◆ Document section:
------------

Homelessness and xenophobia during the COVID-19 pandemic

March 19, 2020

In addressing the needs of the vulnerable, and focusing on our common humanity, we’ll be better positioned to weather the unprecedented coronavirus pandemic, USC experts say.

Contact: Leigh Hopper at (310) 308-0405 or lhopper@usc.edu

Repurposed high school gyms could help meet urgent need

Michael Cousineau, a clinical professor in the department of preventive medicine and family medicine at the Keck School of Medicine of  USC, says people who are homeless live in conditions that put them at higher risk for contracting the coronavirus and becoming more severely ill.

“We need sensible policies that might include new communal living quarters (shelters or even repurposed high school gyms) that also meet CDC prevention guidelines — particularly social distancing, including spacing of beds, and how meals are prepared and served to guests, and having sanitation sites and bathrooms available.

“We should also stop enforcing current laws and policies that in fact could make things worse such as towing of motor homes and other vehicles where clearly people are living. Other policies require people to take down tents during the day or result in the displacement or even destruction of encampments during efforts to clean sidewalks and streets.

“Some people at lower risk might be safer in a tent than in a shelter, so smart policies need to be implemented that minimize spread of the virus while also protecting the rights and promoting the health of homeless people.

“Special efforts need to be implemented that are designed to identify and engage homeless people with known health and mental health problems and assist them with any referral to housing, or provide some limited care. We should also properly train staff and even retrain others to help in conducting outreach and providing services and education.

Contact: cousinea@med.usc.edu

Language of immigration, disease historically linked

Natalia Molina, a professor of history and American studies at USC’s Dornsife College, sees a common – and risky – tendency to focus on racial categories in times of public health crises:

“The language of disease has always been linked to our discourse around immigration. Calling this the ‘Chinese virus’ is unhelpful. We need to focus on behaviors and practices, not specific population groups. We need to talk about geographic zones, but we can’t map the disease onto certain bodies based on race and appearance.

“We know to wash our hands, we know to stay home when we’re sick. But we tend to focus less on those practices than we do on pointing out people that we think are going to be more likely to be disease carriers.”

------------

◆ Tasks to perform:
- 1) Rewrite the article on homelessness and xenophobia, starting with "Repurposed high school gyms could" and going on through "more severely ill.", and replace "high school gyms" with "community centers".
- 2) Write the next part of the article on homelessness and xenophobia, picking up after its last sentence.
The lines after this point are separate material and have no connection to the article on homelessness and xenophobia.

◆ Dataset:
------------

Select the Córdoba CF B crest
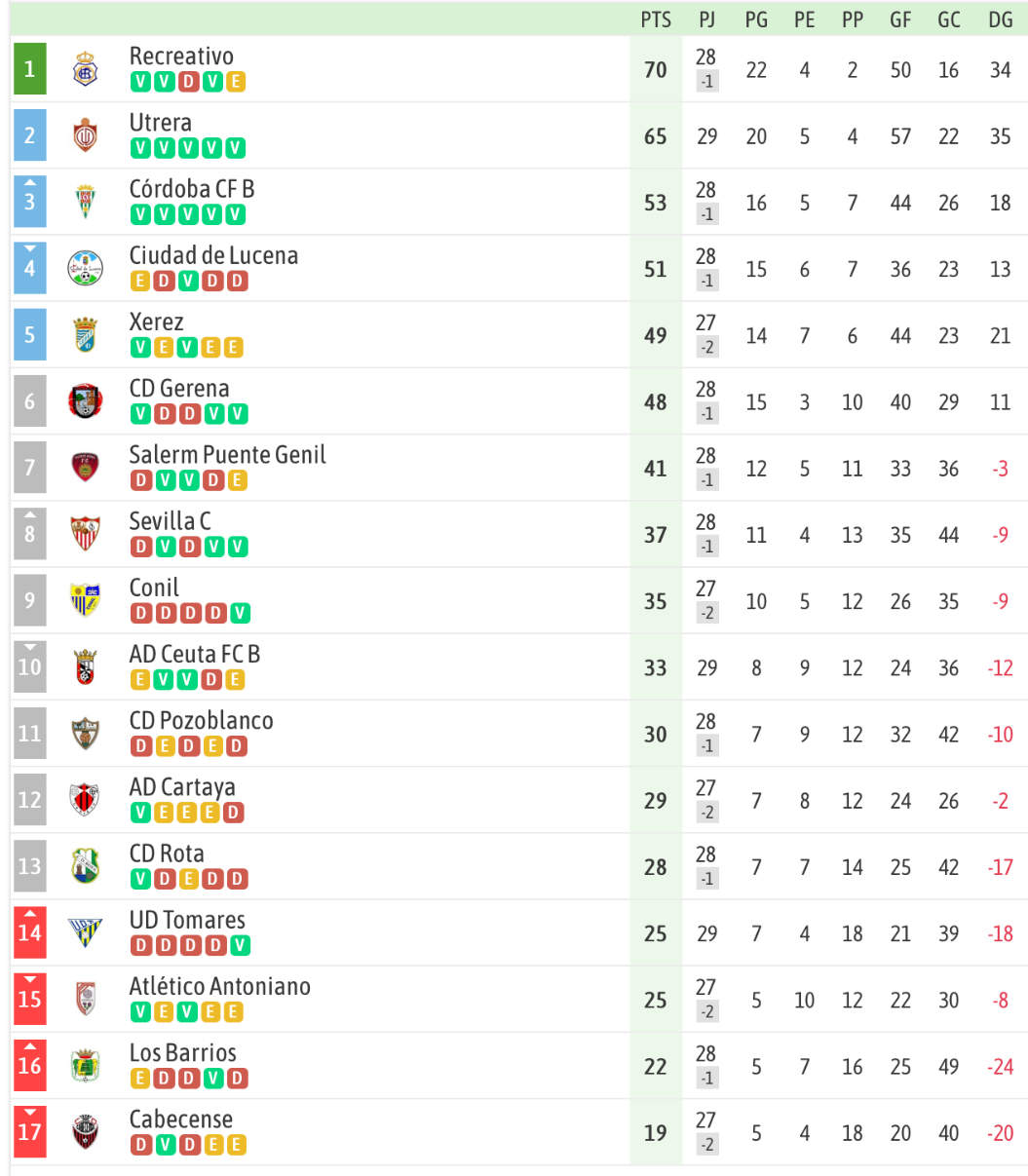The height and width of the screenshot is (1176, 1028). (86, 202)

------------

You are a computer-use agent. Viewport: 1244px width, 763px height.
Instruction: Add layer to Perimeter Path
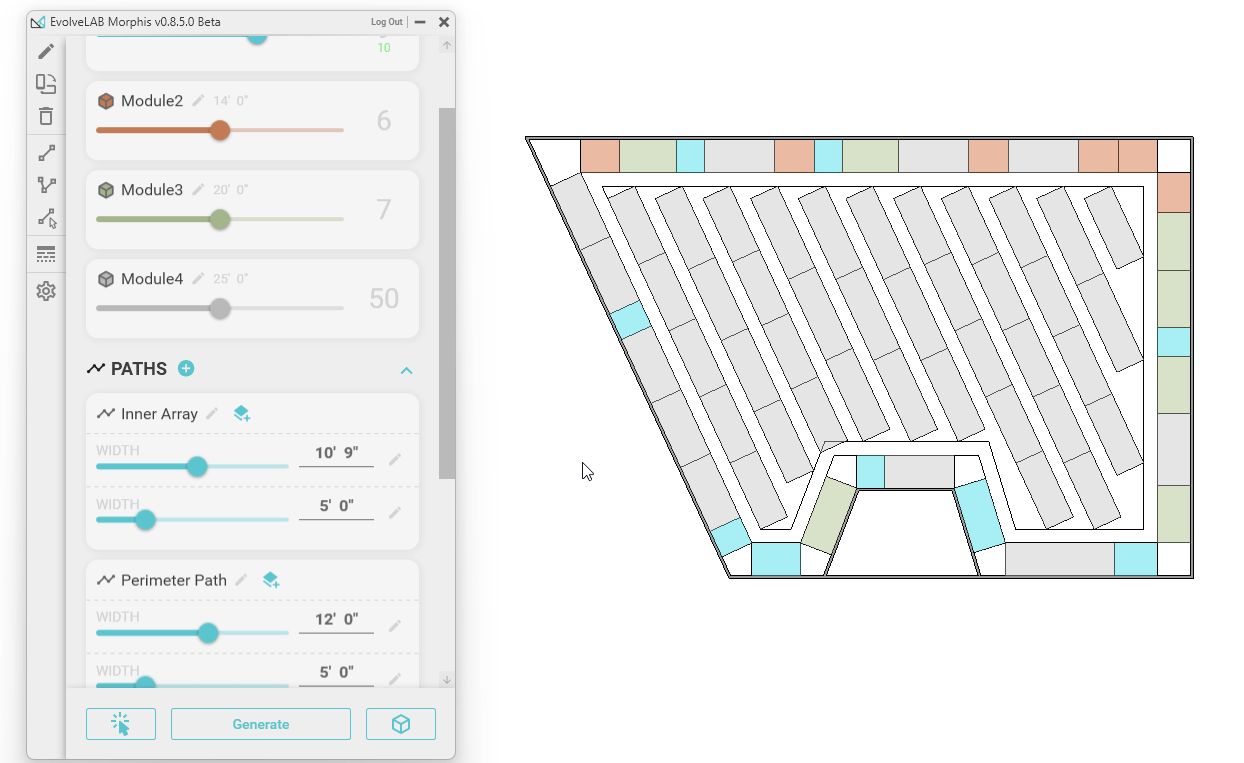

------------

◆ Per-task answers:
- 1)
Repurposed community centers could help meet urgent need

Michael Cousineau, a clinical professor in the department of preventive medicine and family medicine at the Keck School of Medicine of  USC, says people who are homeless live in conditions that put them at higher risk for contracting the coronavirus and becoming more severely ill.

- 2)
Contact: natalia.molina@usc.edu 


‘Street Medicine’ is a vital stop-gap

Brett Feldman, director of Street Medicine at the Keck School of Medicine of USC, is trying to mitigate the risk of widespread illness among Los Angeles’ massive homeless population:

“Our team spends most of the day on the streets informing people about COVID-19 and passing out hand sanitizer since access to hand washing is so scarce. They don’t have access to the most up-to-date news. We also assess their camp or environment to decrease risk – things like providing tents for people who need to be isolated but aren’t able to get to a shelter with quarantine ability or recommending that tents be six feet or more apart.”

“The vast majority of people we serve don’t have access to healthcare. If they become sick, we may be the only ones to know. If this outreach is delayed, they have the potential to come in contact with hundreds of other people.”

Contact: brettfel@usc.edu

‘We need a moratorium on evictions’

Gary Painter, director of the Sol Price Center for Social Innovation, recommends immediate action to address housing instability and homelessness:

“Over 1.5 million households pay more than 50% of the income as rent in California.  With the massive economic shutdown and public health crisis associated with COVID-19, swift action is needed to help those whose housing is most vulnerable.

“We need a moratorium on evictions as low and moderate income earners lose paychecks due to the economic shutdown. Some provisions need to be made for small landlords, but it is essential to not drive up homelessness through eviction right now.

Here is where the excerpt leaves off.